Rows:
========================================================================
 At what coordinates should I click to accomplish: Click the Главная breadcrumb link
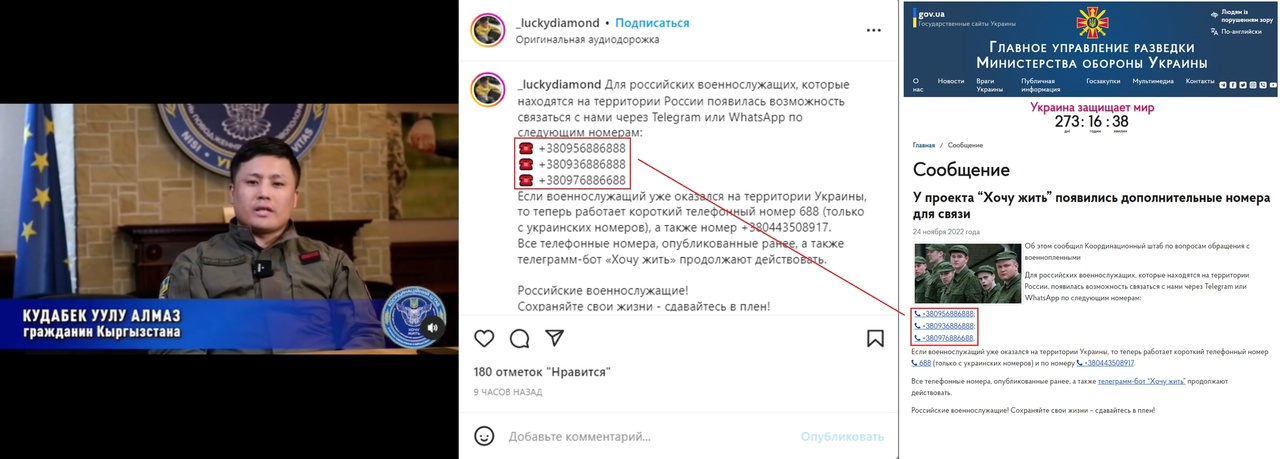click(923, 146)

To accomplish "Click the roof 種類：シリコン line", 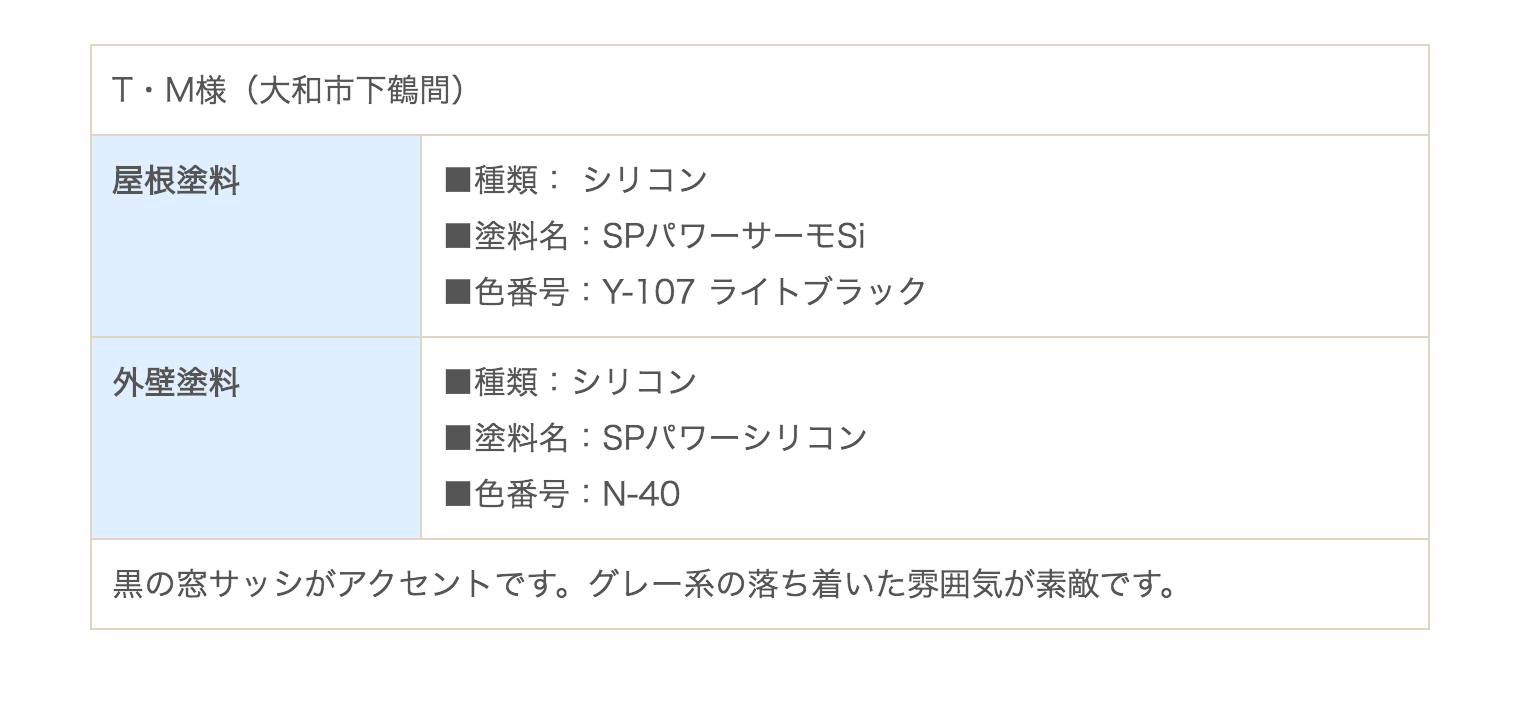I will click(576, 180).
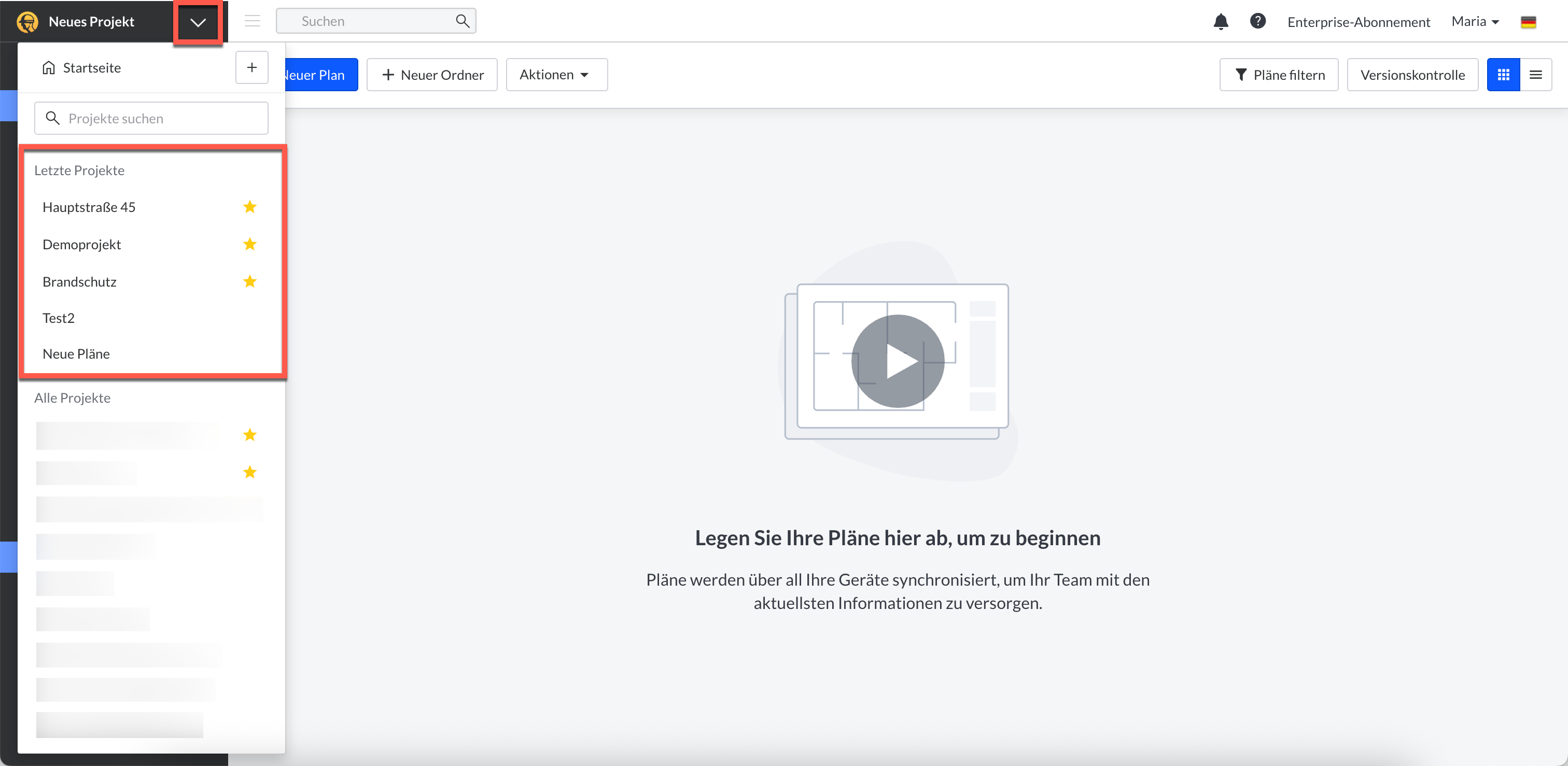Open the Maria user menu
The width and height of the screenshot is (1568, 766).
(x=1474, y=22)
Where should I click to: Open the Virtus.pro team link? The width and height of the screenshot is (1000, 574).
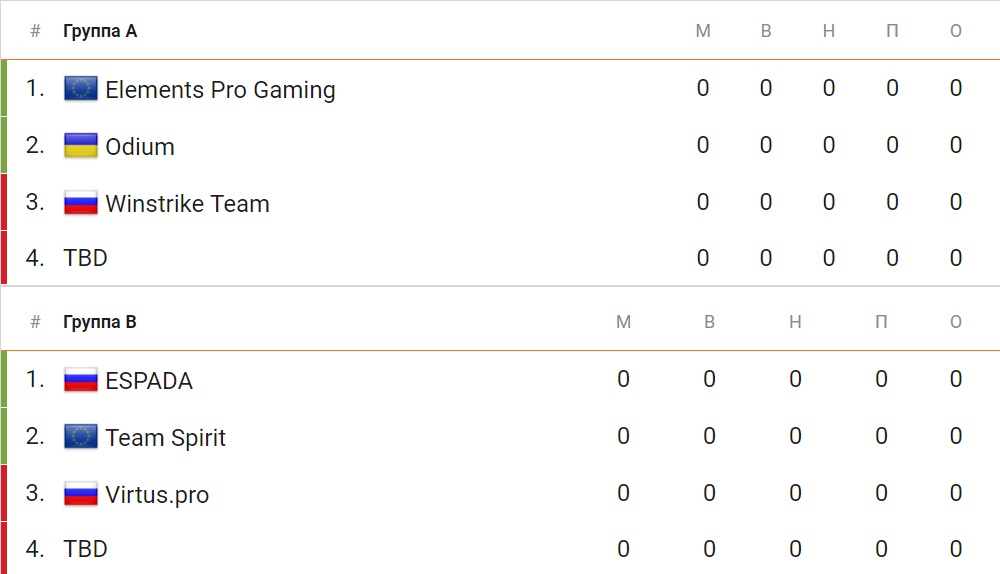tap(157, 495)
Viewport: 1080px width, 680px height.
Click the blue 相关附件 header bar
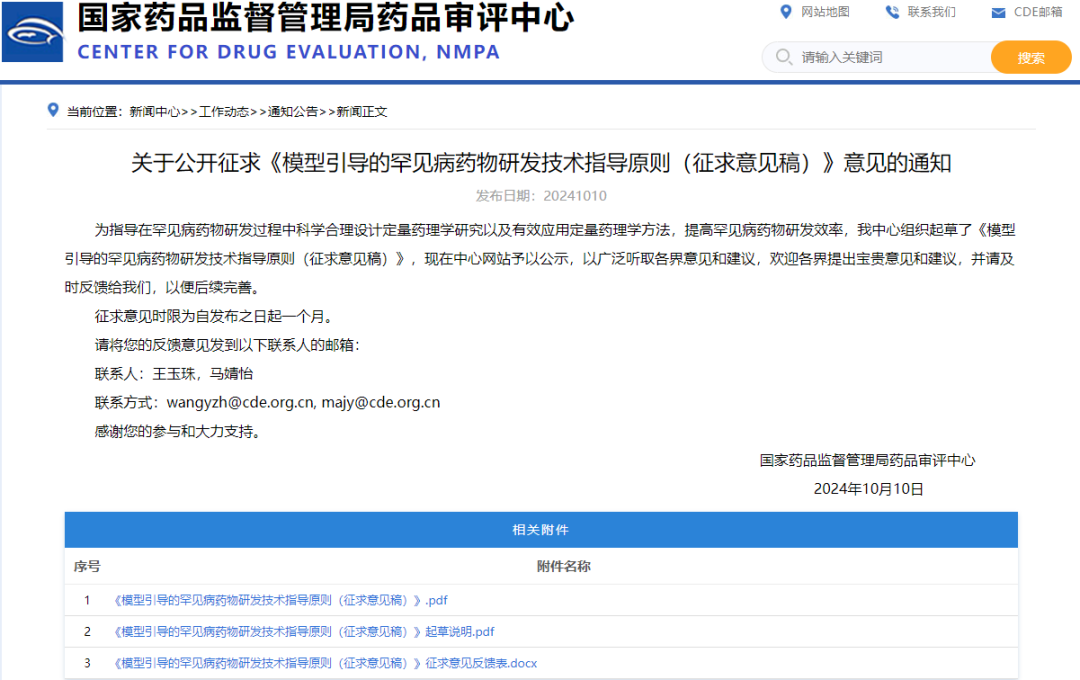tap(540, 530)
========================================================================
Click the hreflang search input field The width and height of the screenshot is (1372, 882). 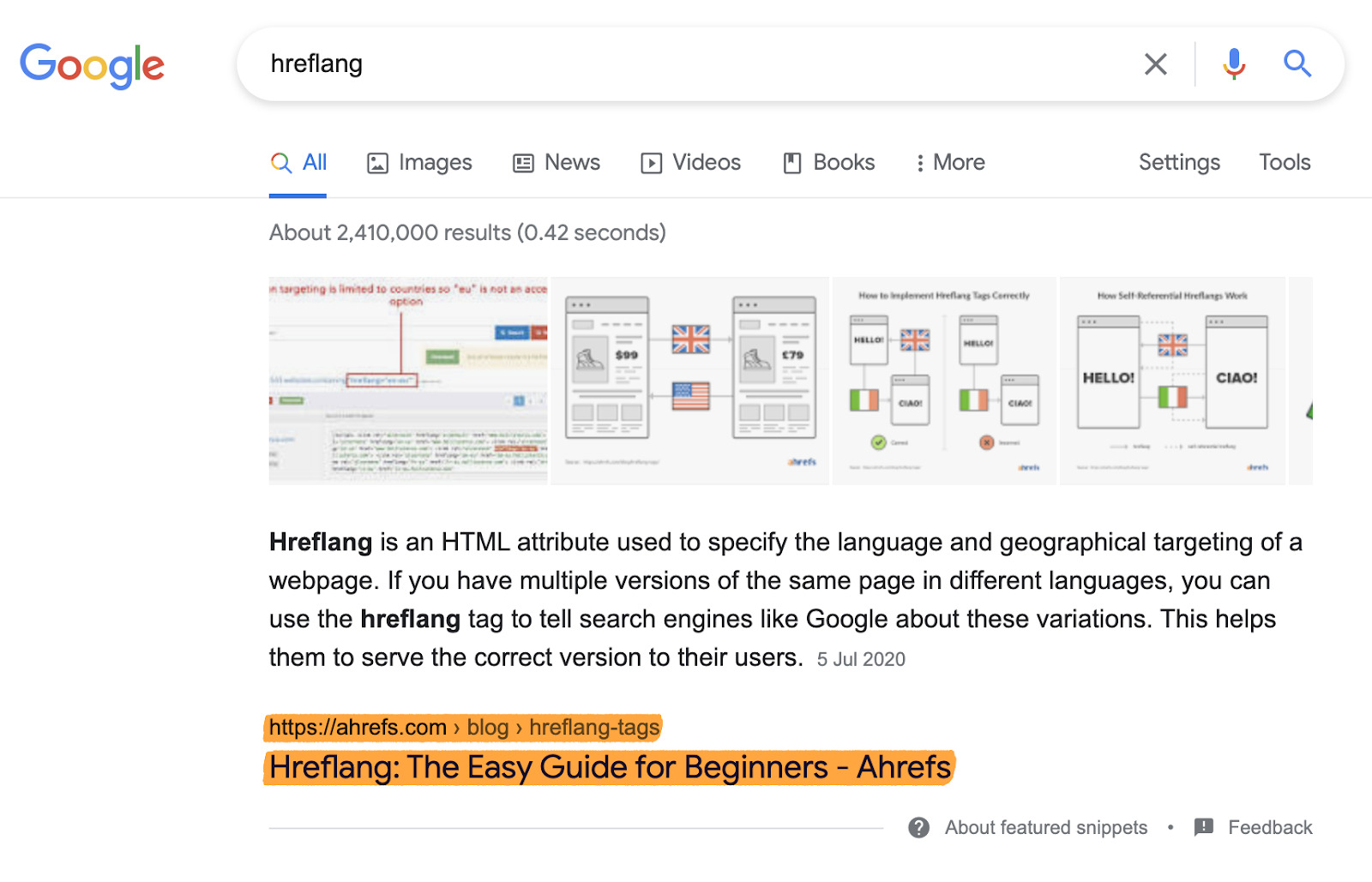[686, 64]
========================================================================
What is required: Rewrite the data from the line with "Viewport: 1080px width, 680px height." to the line with "tap(540, 530)", swapping "blue" for "gray" and keeping everything else the same. Omit the pictures.

Reply:
Viewport: 1080px width, 680px height.
Click the gray 相关附件 header bar
tap(540, 530)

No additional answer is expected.